February 29, 2012 at 2:32 pm
Good Day Everyone,
I currently need to analyze a table which keeps tracks of every changes of a status for certain documents. My final goal is to count the number of documents that still remained in a given status at the end of each month.
While I could easily find a way to identify the last known status at the end of a month for a particular document, whenever a change occurred during this very month - I'm having a hard time to 'duplicate' this status for any following months until a new change occurs so that the analysis time-frame is continuous and therefore provides data for every months over this period.

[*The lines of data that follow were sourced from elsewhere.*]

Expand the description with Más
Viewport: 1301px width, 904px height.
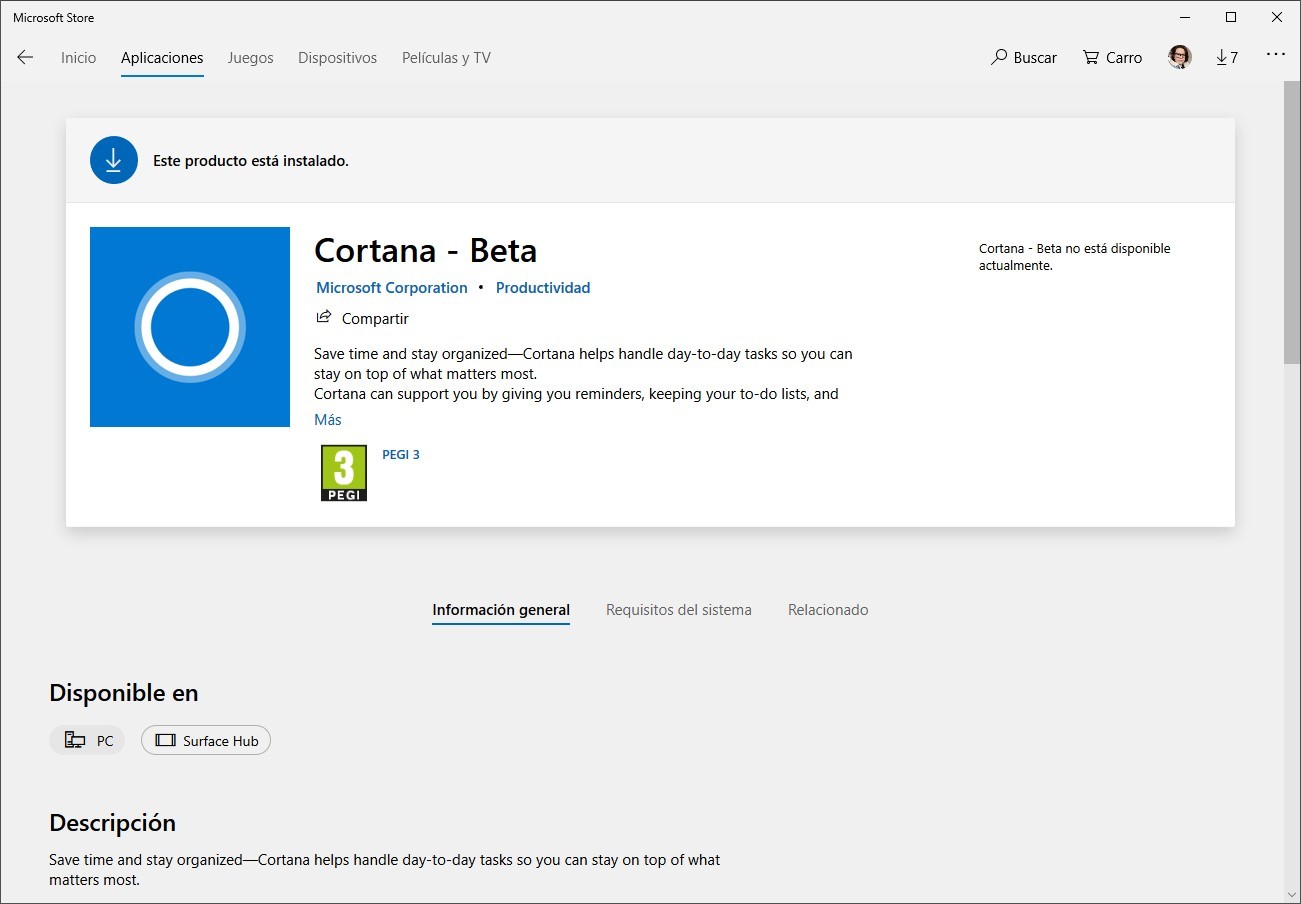pyautogui.click(x=327, y=419)

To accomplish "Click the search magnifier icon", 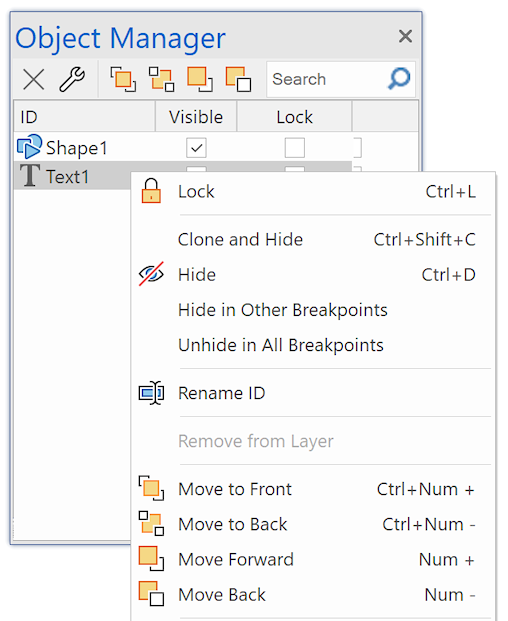I will pyautogui.click(x=399, y=78).
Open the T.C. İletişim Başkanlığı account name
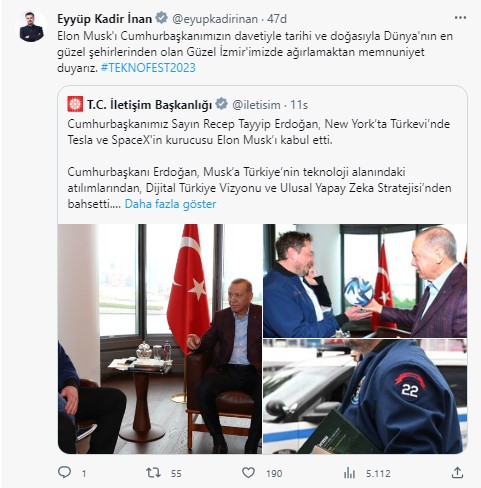Viewport: 481px width, 488px height. (149, 105)
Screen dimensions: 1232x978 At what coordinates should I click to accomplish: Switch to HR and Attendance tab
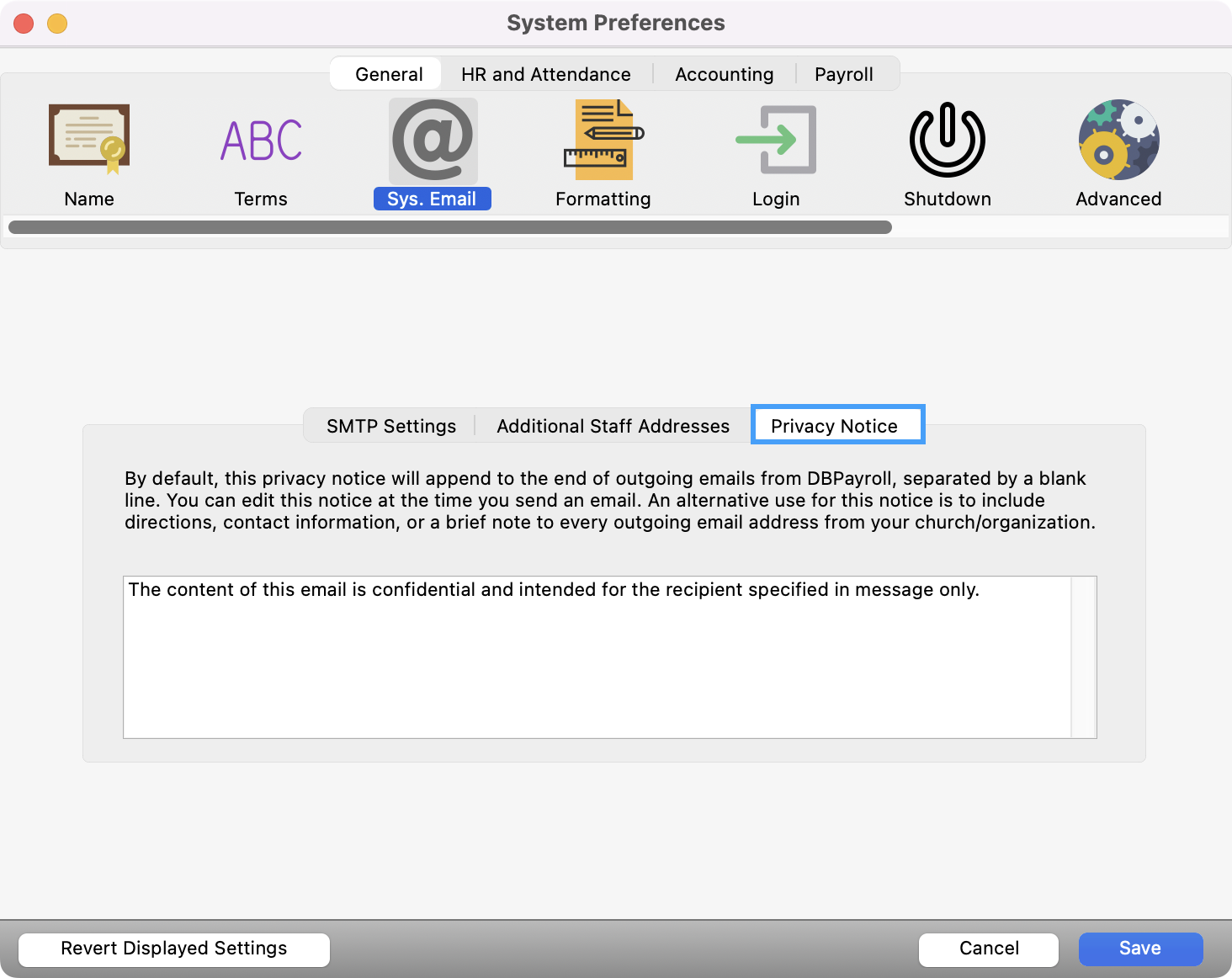[x=545, y=74]
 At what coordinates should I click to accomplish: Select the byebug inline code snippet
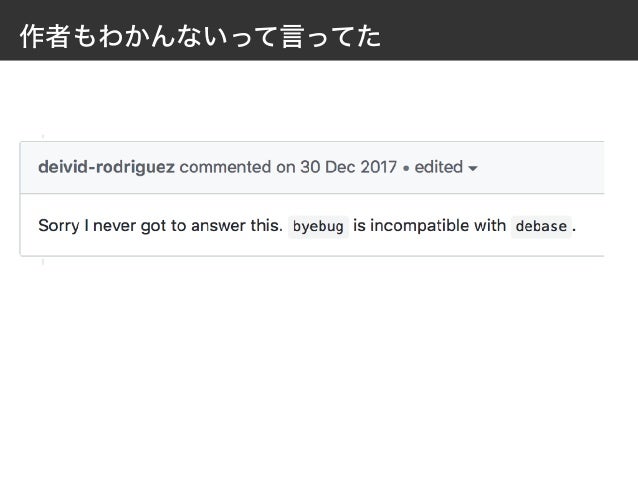tap(318, 226)
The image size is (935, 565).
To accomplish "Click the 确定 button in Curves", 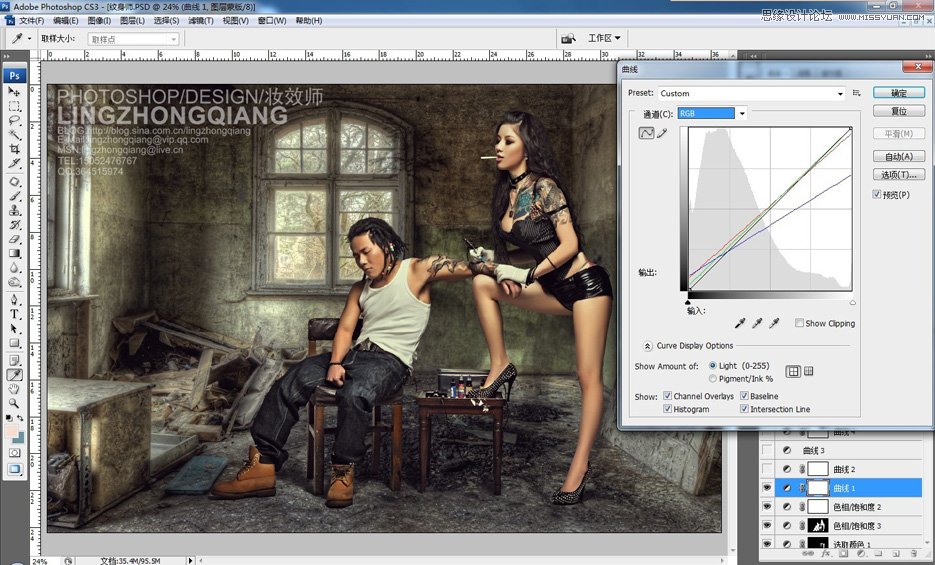I will tap(898, 93).
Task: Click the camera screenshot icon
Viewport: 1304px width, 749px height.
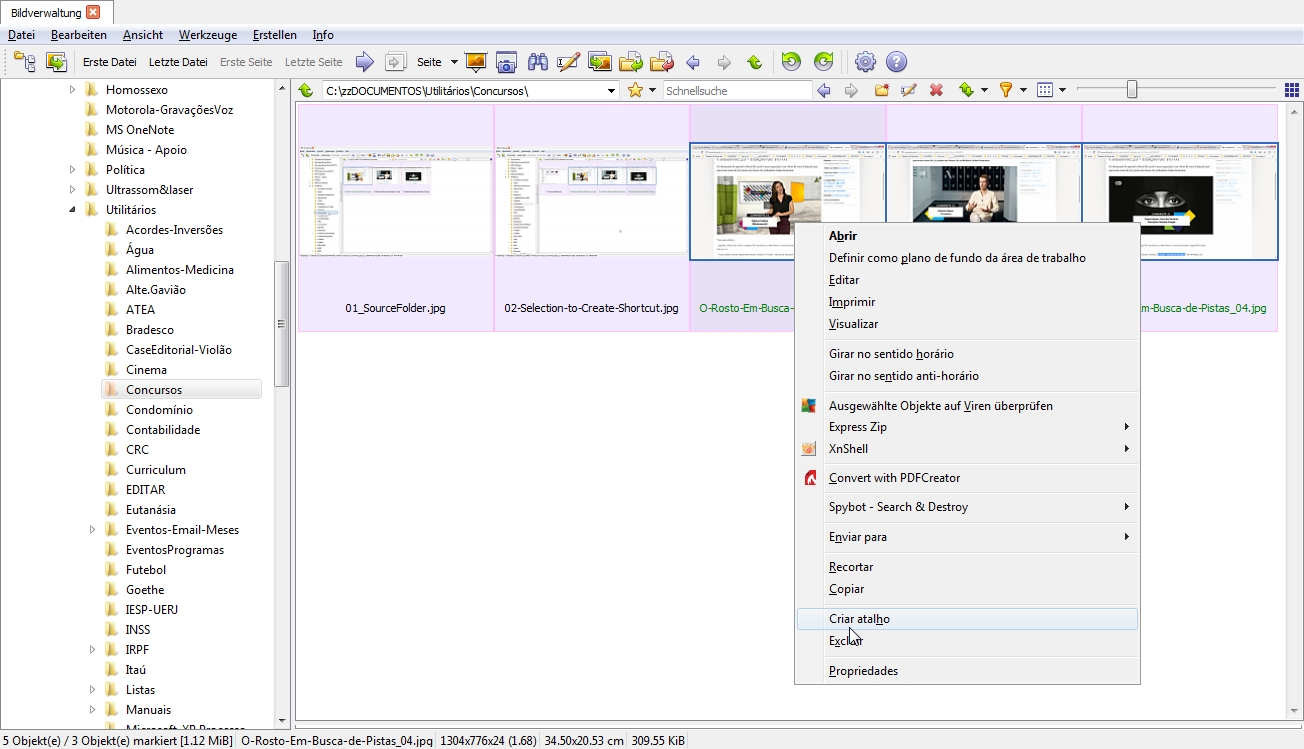Action: coord(507,62)
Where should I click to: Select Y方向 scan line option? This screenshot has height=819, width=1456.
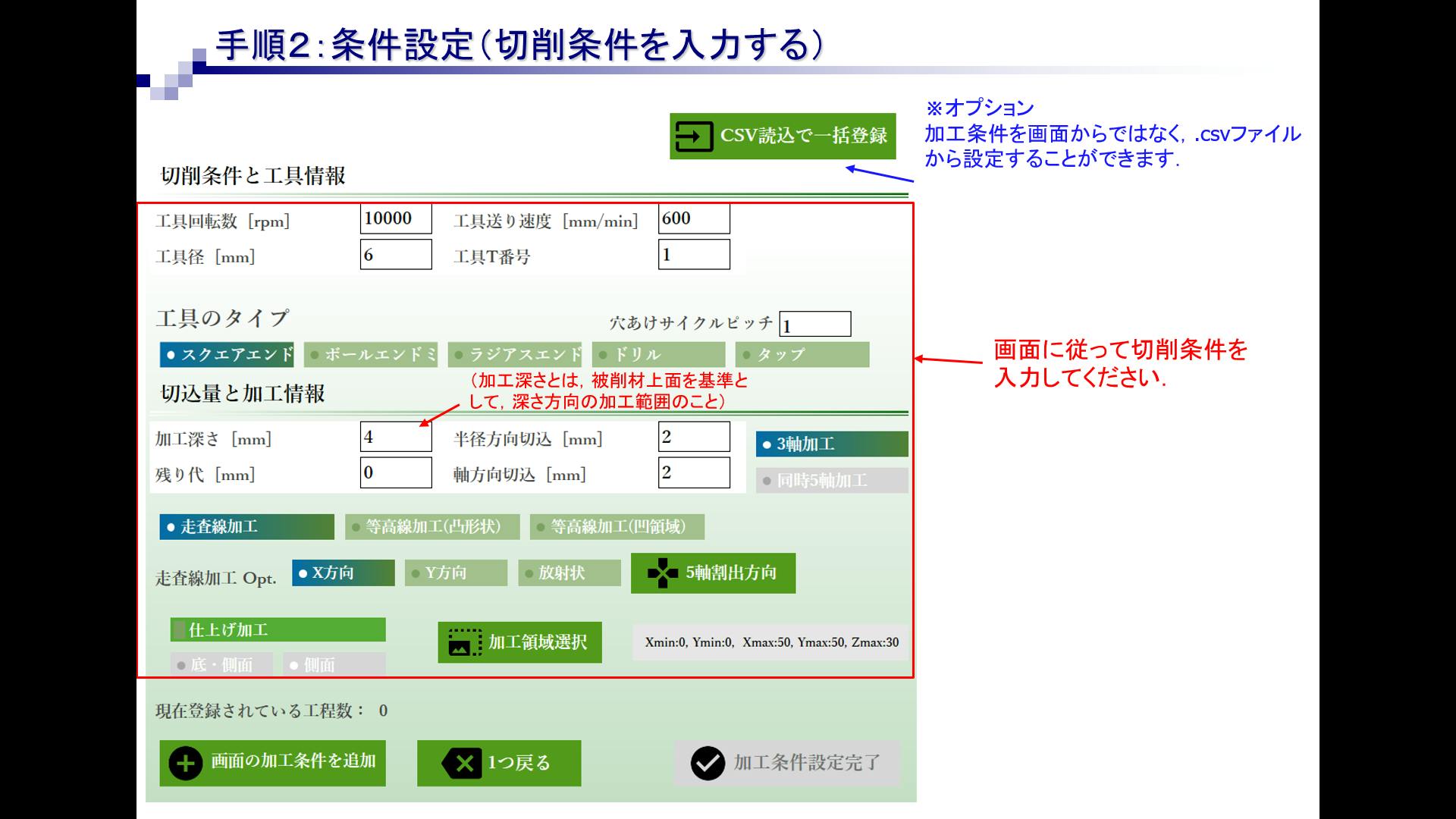[456, 573]
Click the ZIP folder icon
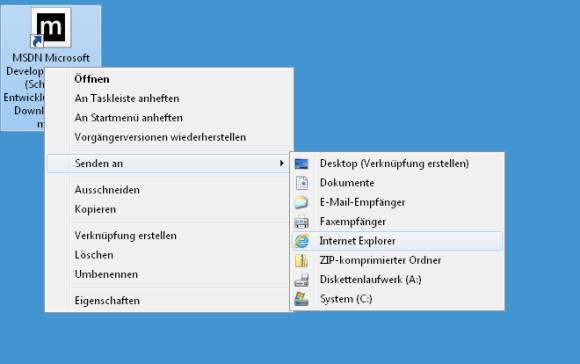The height and width of the screenshot is (364, 580). click(301, 260)
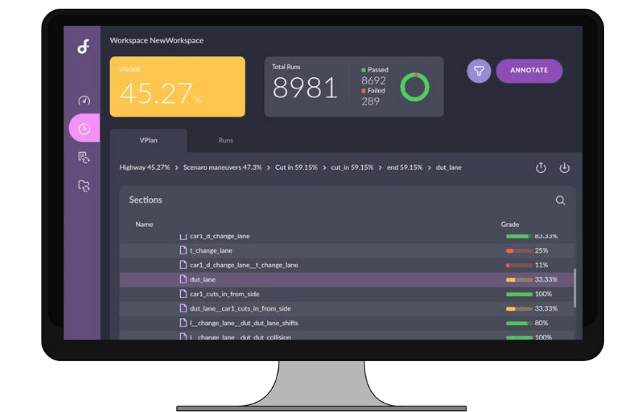Search Sections with the magnifier icon
Image resolution: width=637 pixels, height=412 pixels.
pos(560,200)
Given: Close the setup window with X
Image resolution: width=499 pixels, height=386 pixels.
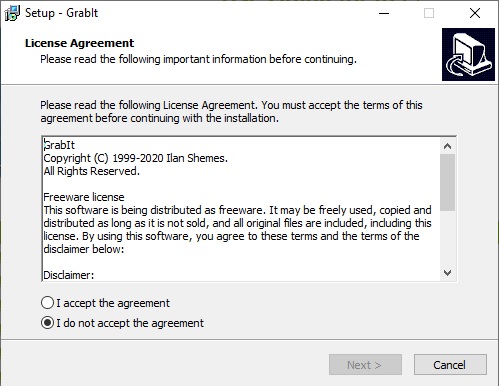Looking at the screenshot, I should pos(475,13).
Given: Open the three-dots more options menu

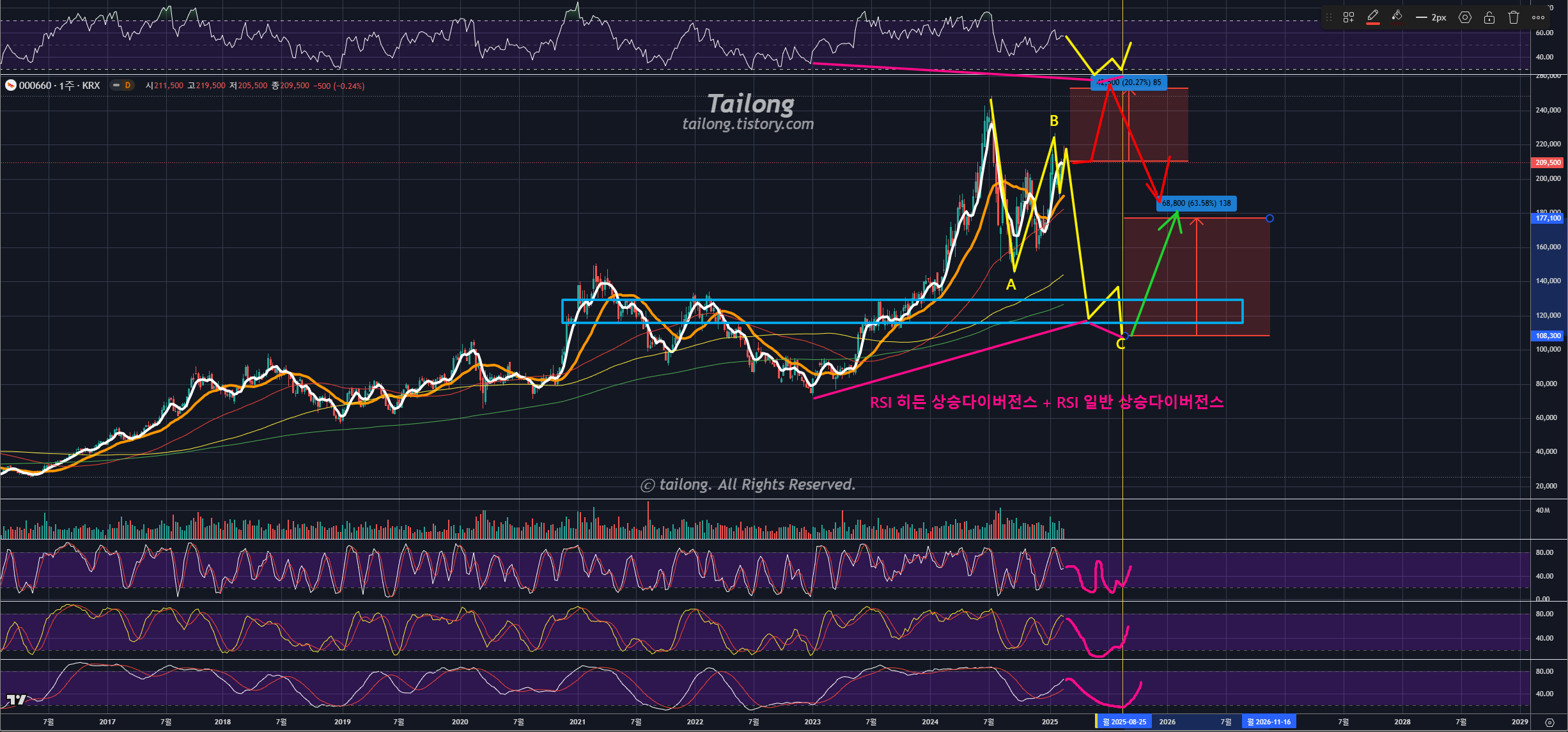Looking at the screenshot, I should (x=1538, y=18).
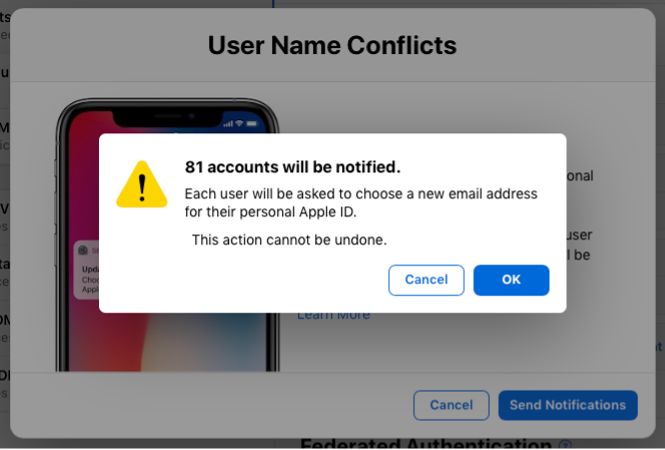Click the 'Each user will be asked' message
Image resolution: width=665 pixels, height=450 pixels.
pos(361,193)
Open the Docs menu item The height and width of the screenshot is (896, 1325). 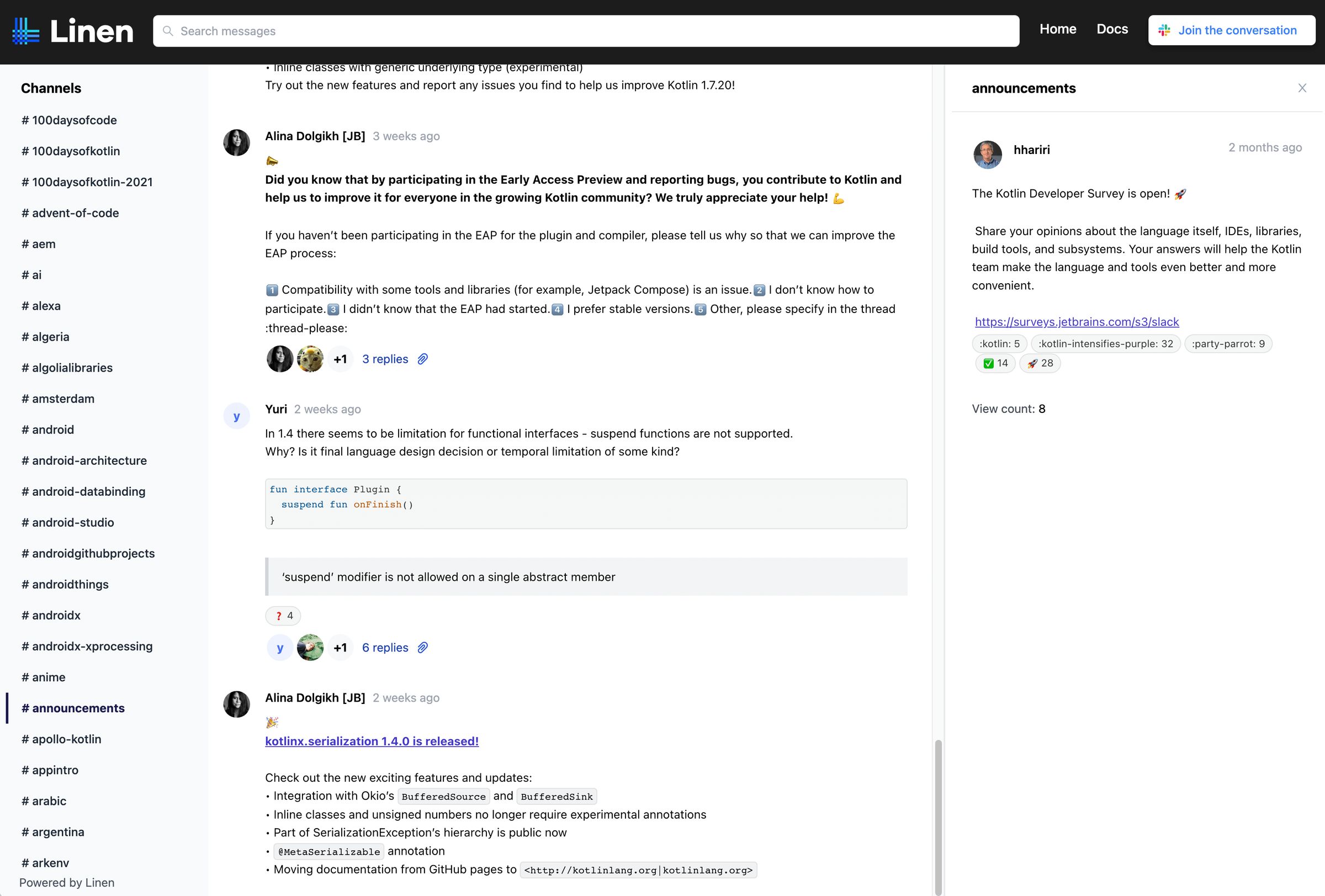1112,29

I've included the result I aim at and a sample SQL code that goes with it.
Do you think there is a proper way to create such query in standard SQL?
Thanks for your time and suggestions.
CREATE TABLE [dbo].[DocumentsHistory]
(
[DocumentID] [int] NOT NULL ,
[DocumentUpdateDate] [datetime] NULL ,
[LastDayOfTheMonth] [datetime] NULL ,
[DocumentStatus] [varchar](30) NULL ,
[DocumentHistoryID] [varchar](8) NOT NULL
)
INSERT INTO [DocumentsHistory] ([DocumentID],[DocumentUpdateDate],[LastDayOfTheMonth],[DocumentStatus],[DocumentHistoryID])VALUES(75596,'Mar 12 2010 12:00:00:000AM','Mar 31 2010 12:00:00:000AM','INITIALIZED','00003JDP')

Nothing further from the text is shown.